The history of words is so rewarding to see how much crap people make up to fit their own agenda. In the very early days lets talk the Spartan’s was a way of life in which to live in opposition to the way of Egyptians slavery. Many did not see this as a viable form of life at all. But this was all pre the english language now wasn’t it. But with that said if we look at the derivations in some of the dictionaries we can certainly find the public thing or the public way. This lead to an ideal way of life were the life in communities or the public in communities could support each other to sustain their communities because they realized for a community to thrive one needed others and visa versa. That no one man could survive alone against barbarism or slavery.

 

But lets not look there and then there is Plato and other philosophers who made their claims of fame all working to make if fit their idea of it, but the only true test of it was the living it in this manner and is where all things are seen.

 

A community made up of public, each one a politic becomes a participant in the community to reason with one another by the showing of trials and tests what works to support such a community.

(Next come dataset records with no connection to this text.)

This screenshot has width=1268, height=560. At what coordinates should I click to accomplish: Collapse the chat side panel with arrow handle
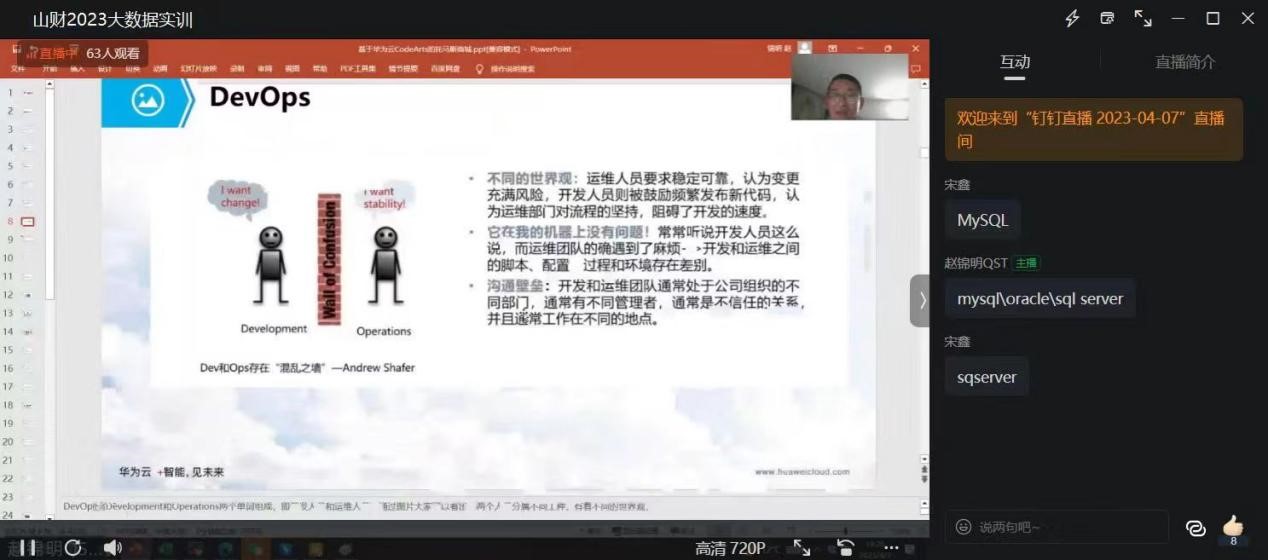921,300
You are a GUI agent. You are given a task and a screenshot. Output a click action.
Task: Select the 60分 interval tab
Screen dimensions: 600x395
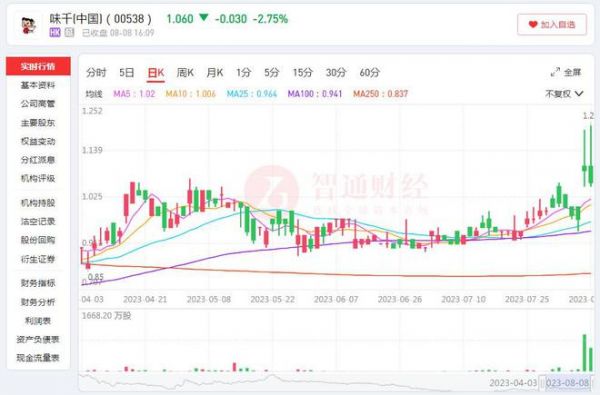(x=369, y=72)
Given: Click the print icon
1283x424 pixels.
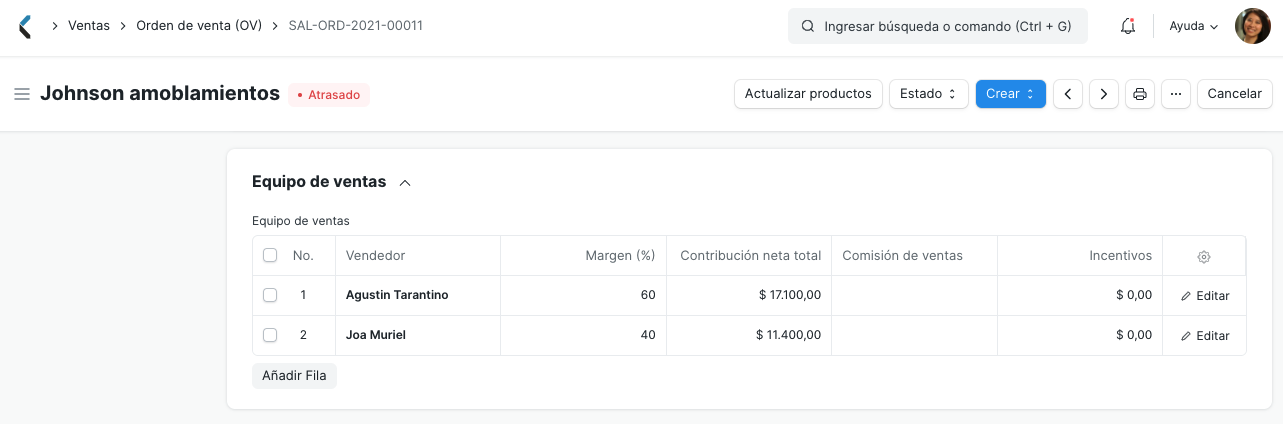Looking at the screenshot, I should pyautogui.click(x=1139, y=94).
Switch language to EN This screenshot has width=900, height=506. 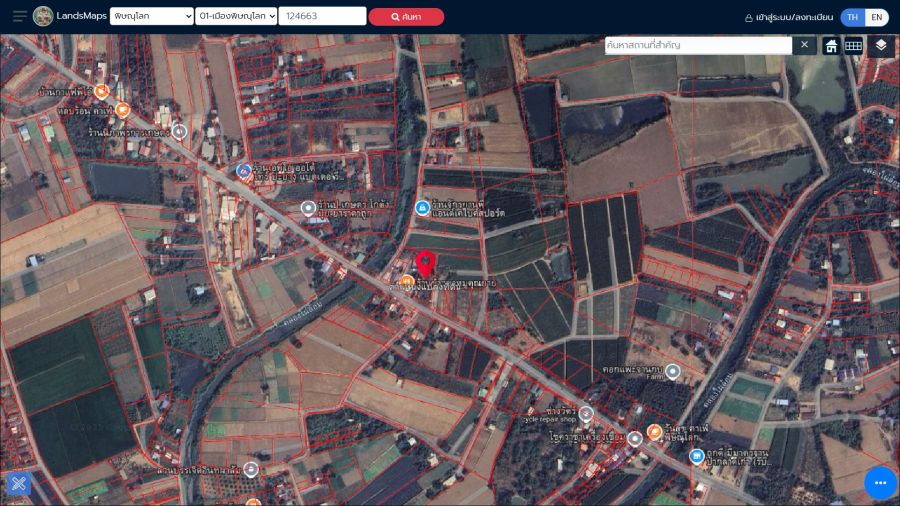pos(876,17)
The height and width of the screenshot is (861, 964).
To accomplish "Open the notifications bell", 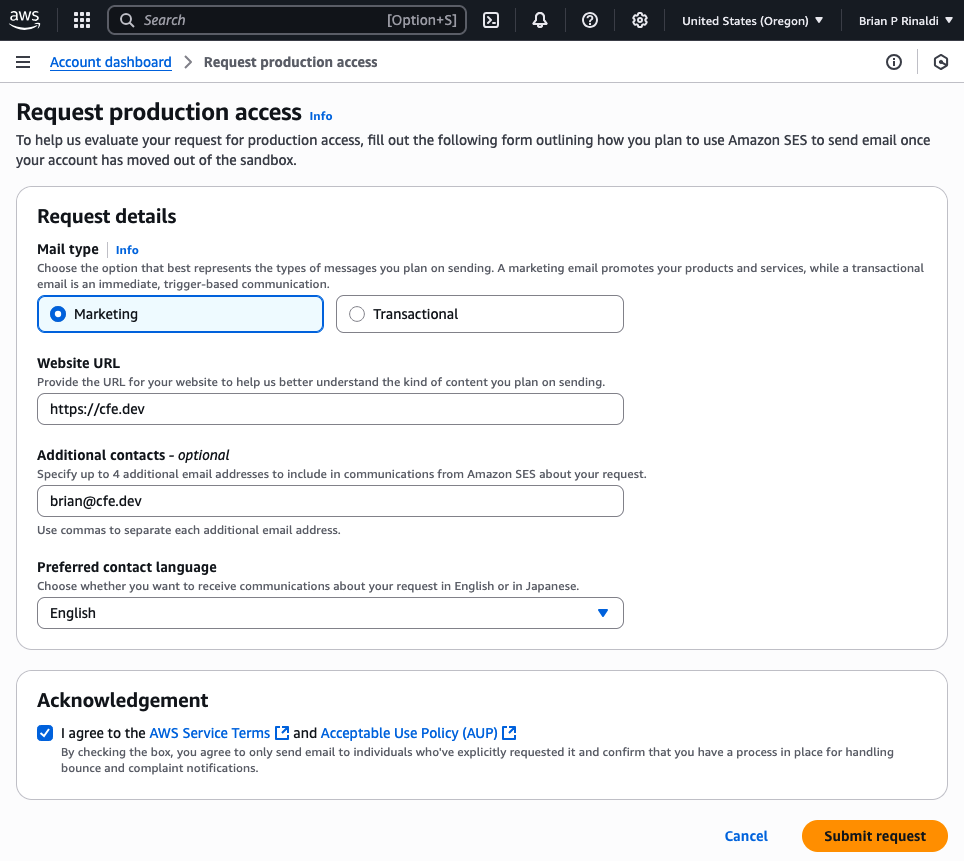I will tap(540, 19).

But as the Persians and dominance rains down on the world then comes Rome which gives a brilliant display of it working before the financiers intrude into the palace and corrupt it by their ideas of wealth and power and the falling of Rome.

 

Republics are susceptible to this kind of activity because some become reliant on others but in a true republic all must rely on each other and this can only be done through discussion and reason or the act of promoting life.

 

Forget all the stories and all that has been said and look at results for what they are and what lay in the remnants the truth because truth is only reviewed through results period. You cannot show nothing taking place so you have to show something taking place. Truth; Governments left to their own accord will fail inevitably each and every time, there is so many results that support this why would we not question it. Politics was never meant to be some other, it is meant to participate with each other as in Publicizing or politicking with each other through discussion and show and tell. This practice is so outdated today because it has not been used for that long. But it is most definitely what we should be using.

 

Most of these arguments are post english language and do not even begin to get into the source of the information.